Any guesses which side of the metaphorical fence I fall on in this debate? Because there was a debate, of sorts: an immediate flurry of social media posts of both support of and outrage at the advertisement. The issue at hand? The commercial showed several successive vignettes of folks singing “America the Beautiful”. The actors in the commercial were young and old, from the city and from the country, and represented several ethnicities. And they were singing the song in lots of different languages. It started off in English, and ended in English as well, but in between, several other languages were represented. Beautiful, sweet renditions of people singing about the country that they love.
But they weren’t all singing in English, which was the heart of the matter. I saw Facebook posts which read, “You’ve done it now, Coca-Cola!” and “I guarantee you not one serviceman died in the service of his country so that you could speak another language!”, among others. Well now, I’m not so sure about that. Since when is freedom defined as being required to speak one language? I’m not saying that folks who live in the United States shouldn’t learn English; I think it’s the way one learns to navigate successfully in this society. But do I think that means they must forsake any other language they might know? Effectively separate themselves from a culture, a history, a family they also call their own? How arrogant and single-minded to want to negate the multiplicity of culture that is what makes this country so great.
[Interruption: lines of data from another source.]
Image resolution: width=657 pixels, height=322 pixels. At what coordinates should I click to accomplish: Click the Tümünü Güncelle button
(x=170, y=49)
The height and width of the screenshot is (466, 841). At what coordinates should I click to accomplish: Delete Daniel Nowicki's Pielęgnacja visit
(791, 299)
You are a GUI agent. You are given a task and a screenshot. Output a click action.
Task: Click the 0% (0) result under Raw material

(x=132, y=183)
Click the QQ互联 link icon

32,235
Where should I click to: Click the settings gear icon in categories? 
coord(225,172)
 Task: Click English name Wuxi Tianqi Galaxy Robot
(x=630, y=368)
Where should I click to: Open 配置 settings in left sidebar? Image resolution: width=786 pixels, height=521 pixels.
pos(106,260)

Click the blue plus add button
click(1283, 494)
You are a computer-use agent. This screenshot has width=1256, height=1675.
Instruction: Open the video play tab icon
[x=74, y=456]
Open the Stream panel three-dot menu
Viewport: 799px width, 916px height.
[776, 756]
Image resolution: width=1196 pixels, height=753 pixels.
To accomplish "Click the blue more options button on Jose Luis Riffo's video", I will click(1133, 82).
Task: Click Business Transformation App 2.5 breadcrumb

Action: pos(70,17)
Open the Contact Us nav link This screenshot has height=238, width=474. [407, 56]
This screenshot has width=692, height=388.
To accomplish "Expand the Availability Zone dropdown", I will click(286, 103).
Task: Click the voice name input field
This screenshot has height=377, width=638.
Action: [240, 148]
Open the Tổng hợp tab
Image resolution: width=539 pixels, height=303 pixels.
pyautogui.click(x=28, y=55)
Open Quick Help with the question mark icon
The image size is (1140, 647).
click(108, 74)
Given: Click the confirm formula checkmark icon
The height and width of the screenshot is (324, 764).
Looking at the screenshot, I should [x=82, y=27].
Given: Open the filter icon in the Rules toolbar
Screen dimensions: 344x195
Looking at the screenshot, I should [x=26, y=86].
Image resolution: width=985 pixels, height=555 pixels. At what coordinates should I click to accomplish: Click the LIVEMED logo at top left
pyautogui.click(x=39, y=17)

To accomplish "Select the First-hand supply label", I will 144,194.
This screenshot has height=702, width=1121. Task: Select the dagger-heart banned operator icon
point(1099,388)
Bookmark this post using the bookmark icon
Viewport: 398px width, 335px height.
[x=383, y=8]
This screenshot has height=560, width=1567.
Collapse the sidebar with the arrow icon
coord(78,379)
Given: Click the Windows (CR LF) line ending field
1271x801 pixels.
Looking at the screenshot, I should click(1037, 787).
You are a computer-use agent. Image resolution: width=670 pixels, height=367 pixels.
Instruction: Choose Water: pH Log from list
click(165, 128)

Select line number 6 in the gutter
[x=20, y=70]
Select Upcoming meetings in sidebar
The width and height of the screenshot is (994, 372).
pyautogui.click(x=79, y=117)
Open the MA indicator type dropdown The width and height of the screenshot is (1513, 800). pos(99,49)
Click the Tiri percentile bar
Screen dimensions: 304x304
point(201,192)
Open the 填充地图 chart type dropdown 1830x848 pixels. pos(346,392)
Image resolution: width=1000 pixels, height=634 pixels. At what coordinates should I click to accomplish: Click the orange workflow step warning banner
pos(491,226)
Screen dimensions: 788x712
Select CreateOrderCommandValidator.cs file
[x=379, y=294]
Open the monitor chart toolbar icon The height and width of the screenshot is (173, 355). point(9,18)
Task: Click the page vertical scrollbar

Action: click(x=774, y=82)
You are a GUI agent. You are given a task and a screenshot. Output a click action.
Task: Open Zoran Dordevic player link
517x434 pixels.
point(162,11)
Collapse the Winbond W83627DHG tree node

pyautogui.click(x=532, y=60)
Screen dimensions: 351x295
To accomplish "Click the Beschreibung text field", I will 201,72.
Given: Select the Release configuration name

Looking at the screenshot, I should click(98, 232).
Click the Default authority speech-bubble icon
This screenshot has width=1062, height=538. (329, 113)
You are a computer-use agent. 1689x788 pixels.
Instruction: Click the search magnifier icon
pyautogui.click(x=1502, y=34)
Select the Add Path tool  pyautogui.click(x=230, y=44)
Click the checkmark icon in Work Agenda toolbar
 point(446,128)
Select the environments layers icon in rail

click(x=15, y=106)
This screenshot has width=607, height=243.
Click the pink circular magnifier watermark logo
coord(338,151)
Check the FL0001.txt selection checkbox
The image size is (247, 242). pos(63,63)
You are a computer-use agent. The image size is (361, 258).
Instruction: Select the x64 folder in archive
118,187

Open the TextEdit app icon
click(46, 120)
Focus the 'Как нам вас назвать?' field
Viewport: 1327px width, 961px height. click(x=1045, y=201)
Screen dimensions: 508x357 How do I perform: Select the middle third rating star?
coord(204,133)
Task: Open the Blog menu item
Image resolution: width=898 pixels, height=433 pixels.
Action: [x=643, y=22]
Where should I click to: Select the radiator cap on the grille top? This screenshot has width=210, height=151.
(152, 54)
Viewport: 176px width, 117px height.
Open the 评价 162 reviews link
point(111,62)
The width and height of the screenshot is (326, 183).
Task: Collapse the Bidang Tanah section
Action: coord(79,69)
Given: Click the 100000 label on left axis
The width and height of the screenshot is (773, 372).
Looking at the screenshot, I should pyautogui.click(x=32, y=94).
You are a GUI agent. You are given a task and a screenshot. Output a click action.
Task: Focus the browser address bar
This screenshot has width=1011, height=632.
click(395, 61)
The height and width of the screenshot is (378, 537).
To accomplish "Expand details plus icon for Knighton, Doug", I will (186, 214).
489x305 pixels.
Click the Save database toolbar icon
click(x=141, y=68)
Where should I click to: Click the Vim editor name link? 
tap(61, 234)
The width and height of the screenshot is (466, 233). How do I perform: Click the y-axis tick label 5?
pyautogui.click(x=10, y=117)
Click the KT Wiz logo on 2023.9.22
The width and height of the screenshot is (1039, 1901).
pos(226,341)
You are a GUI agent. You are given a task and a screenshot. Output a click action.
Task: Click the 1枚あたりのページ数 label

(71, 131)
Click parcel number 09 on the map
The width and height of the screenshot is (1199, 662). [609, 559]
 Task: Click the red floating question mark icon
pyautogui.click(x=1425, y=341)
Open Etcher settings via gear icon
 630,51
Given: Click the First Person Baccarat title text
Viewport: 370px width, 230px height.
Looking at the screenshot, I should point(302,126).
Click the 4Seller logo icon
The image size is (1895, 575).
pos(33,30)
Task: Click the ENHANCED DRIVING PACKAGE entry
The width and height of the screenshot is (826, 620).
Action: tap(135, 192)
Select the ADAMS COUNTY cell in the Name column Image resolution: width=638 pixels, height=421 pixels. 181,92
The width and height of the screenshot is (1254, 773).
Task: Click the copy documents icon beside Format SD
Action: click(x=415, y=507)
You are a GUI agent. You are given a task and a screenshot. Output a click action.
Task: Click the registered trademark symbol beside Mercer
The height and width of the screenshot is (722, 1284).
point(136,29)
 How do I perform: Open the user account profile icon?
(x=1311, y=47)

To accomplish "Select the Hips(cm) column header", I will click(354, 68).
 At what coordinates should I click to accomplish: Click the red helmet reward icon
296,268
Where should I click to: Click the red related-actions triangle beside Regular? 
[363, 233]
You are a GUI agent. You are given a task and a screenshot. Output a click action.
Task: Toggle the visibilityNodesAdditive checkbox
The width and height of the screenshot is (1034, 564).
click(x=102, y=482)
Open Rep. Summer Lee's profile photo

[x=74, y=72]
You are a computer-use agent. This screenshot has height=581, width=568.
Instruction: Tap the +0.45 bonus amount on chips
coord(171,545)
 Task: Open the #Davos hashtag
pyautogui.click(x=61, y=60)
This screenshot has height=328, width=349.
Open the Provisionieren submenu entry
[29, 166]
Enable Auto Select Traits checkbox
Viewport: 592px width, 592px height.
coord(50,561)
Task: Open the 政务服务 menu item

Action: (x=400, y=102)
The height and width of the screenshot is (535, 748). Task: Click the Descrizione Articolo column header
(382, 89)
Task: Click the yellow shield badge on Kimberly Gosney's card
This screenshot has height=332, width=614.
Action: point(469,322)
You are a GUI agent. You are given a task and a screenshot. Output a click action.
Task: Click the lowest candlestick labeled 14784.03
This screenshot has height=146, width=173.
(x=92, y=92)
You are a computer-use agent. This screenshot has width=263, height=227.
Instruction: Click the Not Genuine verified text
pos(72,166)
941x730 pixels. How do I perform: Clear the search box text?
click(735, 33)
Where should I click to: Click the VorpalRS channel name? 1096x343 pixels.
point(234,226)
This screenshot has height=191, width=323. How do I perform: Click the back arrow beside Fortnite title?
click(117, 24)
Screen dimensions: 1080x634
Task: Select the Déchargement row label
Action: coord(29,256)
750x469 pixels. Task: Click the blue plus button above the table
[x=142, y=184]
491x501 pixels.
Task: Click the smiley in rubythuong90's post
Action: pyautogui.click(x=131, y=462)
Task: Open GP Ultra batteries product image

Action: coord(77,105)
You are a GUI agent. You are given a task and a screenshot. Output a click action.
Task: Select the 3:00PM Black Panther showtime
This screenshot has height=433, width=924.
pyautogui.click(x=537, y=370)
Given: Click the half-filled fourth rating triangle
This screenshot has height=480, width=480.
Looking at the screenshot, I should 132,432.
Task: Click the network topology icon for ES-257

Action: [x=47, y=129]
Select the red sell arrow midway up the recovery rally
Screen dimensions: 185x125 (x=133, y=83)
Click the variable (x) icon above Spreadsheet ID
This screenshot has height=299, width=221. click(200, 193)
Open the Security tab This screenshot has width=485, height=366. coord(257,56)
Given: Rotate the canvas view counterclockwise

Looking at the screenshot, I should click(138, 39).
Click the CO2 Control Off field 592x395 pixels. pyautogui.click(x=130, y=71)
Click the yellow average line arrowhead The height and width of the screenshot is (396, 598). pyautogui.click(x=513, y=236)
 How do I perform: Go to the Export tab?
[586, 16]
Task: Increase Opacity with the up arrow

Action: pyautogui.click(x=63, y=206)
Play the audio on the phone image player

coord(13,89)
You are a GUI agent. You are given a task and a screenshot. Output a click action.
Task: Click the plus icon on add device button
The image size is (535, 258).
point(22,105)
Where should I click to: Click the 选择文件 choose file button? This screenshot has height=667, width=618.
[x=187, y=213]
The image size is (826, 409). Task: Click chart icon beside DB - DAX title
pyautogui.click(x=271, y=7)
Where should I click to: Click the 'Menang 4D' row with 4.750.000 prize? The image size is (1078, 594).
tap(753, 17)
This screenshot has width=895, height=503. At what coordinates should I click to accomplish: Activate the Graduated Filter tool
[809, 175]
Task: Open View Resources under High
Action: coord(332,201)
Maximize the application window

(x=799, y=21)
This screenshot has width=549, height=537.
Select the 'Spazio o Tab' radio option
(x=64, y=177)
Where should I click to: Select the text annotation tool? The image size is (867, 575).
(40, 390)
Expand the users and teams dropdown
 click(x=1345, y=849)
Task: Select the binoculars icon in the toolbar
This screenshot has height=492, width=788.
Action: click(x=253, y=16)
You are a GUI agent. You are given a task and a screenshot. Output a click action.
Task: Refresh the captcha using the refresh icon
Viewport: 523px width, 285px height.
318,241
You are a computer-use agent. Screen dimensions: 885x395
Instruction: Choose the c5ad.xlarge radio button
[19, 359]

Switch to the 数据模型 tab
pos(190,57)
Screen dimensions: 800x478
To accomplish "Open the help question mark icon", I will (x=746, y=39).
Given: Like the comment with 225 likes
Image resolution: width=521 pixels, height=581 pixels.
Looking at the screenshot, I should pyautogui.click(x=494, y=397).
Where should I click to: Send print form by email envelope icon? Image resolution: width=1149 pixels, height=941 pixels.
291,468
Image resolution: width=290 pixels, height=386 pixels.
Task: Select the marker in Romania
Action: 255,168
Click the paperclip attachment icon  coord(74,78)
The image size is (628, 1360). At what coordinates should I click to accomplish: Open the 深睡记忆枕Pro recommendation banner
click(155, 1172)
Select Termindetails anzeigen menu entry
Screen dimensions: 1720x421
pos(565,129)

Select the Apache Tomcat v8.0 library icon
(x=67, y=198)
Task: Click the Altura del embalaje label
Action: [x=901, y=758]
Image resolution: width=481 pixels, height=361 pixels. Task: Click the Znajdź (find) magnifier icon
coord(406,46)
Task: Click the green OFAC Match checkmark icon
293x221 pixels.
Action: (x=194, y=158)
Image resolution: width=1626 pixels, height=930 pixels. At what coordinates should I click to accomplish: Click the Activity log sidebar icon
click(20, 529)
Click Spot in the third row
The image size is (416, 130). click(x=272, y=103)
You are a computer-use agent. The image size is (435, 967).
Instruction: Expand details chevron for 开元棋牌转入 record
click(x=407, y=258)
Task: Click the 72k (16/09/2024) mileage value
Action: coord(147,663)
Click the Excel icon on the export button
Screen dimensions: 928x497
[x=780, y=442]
Mind you, I am not here to engage in the “Official Language” debate, or the “English Only Ballot” debate. Those are separate conversations that involve so much. Economics. Opportunities for upward mobility. Business. An informed citizenry. Even the idea of nationalism and patriotism. These issues and more all figure into the discussion of whether or not we should call for an “Official Language” of the people, and honestly, there are good, rational points to be made on both sides of that argument. We are not, however, discussing that issue. We are discussing how offended we are (or are not) that Coca-Cola dared to air an advertisement where people were singing—celebrating—this beautiful country in just a handful of the languages that represent the vast multicultural landscape of its inhabitants.
I am not offended. I don’t think one has to forego one language to embrace another. When one speaks Spanish, for example, where is it written that it means he or she refuses to learn English? Or is somehow ungrateful to have the opportunities they have in this country or is being disrespectful to servicemen who protect the freedoms afforded us here? This is not an either/or, black and white world we live in. The richness of experiences, including cultural and social experiences, is what makes this country beautiful, not the absence of difference. Not whitewashed sameness.
Coca-Cola got my attention, and the attention of a great many others, for better or worse. And the company knew that it would, and aired the commercial anyway. They knew they might (and in fact will) lose some customers because of it. They decided to celebrate diversity and simplicity by highlighting one of our country’s beloved ballads, letting many voices shine, rather than let divisiveness of potential detractors sway them, and for that I have great respect. They may not always get my soda dollars, but yesterday, they did earn my respect.